[Start of Task inputs]

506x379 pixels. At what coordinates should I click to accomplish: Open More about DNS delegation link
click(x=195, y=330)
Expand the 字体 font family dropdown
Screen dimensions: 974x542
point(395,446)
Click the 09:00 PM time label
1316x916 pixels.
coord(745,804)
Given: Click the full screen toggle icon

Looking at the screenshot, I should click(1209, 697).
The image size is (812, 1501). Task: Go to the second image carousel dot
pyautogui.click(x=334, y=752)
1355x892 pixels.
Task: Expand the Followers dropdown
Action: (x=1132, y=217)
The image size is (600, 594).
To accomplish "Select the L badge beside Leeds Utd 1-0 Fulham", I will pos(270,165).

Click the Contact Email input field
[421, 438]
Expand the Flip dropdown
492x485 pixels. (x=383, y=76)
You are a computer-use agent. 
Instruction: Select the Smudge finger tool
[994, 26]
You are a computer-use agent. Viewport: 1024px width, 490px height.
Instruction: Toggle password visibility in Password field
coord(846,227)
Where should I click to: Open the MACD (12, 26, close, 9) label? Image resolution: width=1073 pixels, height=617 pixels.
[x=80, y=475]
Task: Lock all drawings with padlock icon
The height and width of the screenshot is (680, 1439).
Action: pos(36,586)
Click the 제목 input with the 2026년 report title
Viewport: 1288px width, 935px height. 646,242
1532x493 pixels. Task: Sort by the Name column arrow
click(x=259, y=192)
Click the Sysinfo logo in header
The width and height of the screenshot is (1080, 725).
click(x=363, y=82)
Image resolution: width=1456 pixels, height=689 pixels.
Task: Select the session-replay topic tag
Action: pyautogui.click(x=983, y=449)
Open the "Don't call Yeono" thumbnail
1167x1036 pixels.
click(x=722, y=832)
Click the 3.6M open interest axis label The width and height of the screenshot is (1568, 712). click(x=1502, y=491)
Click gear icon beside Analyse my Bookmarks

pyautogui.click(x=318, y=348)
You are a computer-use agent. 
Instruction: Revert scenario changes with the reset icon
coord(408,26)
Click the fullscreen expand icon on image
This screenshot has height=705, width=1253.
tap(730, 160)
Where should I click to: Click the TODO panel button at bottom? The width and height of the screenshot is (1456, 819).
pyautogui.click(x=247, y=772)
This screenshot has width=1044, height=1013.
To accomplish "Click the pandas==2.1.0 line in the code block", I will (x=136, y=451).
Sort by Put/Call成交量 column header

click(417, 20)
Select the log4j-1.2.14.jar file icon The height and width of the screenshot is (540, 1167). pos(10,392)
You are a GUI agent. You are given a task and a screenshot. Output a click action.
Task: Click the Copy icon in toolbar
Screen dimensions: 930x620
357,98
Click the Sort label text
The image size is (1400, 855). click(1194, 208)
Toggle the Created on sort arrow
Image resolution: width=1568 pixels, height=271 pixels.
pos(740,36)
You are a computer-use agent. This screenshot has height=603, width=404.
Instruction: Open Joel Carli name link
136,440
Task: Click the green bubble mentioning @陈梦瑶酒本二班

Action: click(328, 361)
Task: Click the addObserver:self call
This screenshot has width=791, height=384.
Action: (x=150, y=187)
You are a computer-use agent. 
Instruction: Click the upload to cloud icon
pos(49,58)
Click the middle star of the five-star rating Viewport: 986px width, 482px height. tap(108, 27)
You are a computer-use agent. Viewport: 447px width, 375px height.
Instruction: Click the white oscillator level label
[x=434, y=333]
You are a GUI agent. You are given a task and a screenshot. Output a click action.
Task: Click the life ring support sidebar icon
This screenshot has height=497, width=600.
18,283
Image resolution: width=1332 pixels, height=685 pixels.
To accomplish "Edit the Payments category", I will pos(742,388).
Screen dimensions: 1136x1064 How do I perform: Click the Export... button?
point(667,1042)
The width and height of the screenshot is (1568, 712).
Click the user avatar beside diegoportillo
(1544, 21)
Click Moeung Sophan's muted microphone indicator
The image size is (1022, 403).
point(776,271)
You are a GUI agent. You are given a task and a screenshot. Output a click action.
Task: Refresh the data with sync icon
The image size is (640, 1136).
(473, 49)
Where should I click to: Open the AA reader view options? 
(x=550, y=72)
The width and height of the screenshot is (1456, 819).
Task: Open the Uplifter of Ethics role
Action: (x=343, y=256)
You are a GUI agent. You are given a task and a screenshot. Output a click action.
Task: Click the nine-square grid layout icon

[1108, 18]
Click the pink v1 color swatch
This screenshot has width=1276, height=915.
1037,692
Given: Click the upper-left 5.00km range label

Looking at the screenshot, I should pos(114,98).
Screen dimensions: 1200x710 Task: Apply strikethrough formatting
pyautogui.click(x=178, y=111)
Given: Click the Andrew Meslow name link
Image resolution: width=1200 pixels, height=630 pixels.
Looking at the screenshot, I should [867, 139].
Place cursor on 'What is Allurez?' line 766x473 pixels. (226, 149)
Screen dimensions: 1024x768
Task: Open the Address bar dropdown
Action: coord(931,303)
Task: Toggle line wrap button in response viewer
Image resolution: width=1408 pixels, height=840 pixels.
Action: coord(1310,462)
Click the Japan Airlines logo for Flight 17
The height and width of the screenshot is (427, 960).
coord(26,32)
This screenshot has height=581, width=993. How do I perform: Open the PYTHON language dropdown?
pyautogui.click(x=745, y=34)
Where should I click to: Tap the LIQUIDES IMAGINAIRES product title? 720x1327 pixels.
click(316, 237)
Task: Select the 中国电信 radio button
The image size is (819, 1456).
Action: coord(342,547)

[End of Task inputs]

Aim ▸ Output the part of the records that runs from the start through the line containing "Viewport: 1288px width, 935px height. 646,242", reproducing those lines verbatim.

Written solution ▸
506x379 pixels. At what coordinates should I click to accomplish: Open More about DNS delegation link
click(x=195, y=330)
Expand the 字体 font family dropdown
Screen dimensions: 974x542
point(395,446)
Click the 09:00 PM time label
1316x916 pixels.
coord(745,804)
Given: Click the full screen toggle icon

Looking at the screenshot, I should click(1209, 697).
The image size is (812, 1501). Task: Go to the second image carousel dot
pyautogui.click(x=334, y=752)
1355x892 pixels.
Task: Expand the Followers dropdown
Action: (x=1132, y=217)
The image size is (600, 594).
To accomplish "Select the L badge beside Leeds Utd 1-0 Fulham", I will pos(270,165).

Click the Contact Email input field
[421, 438]
Expand the Flip dropdown
492x485 pixels. (x=383, y=76)
You are a computer-use agent. 
Instruction: Select the Smudge finger tool
[994, 26]
You are a computer-use agent. Viewport: 1024px width, 490px height.
Instruction: Toggle password visibility in Password field
coord(846,227)
Where should I click to: Open the MACD (12, 26, close, 9) label? Image resolution: width=1073 pixels, height=617 pixels.
[x=80, y=475]
Task: Lock all drawings with padlock icon
The height and width of the screenshot is (680, 1439).
Action: pos(36,586)
Click the 제목 input with the 2026년 report title
Viewport: 1288px width, 935px height. 646,242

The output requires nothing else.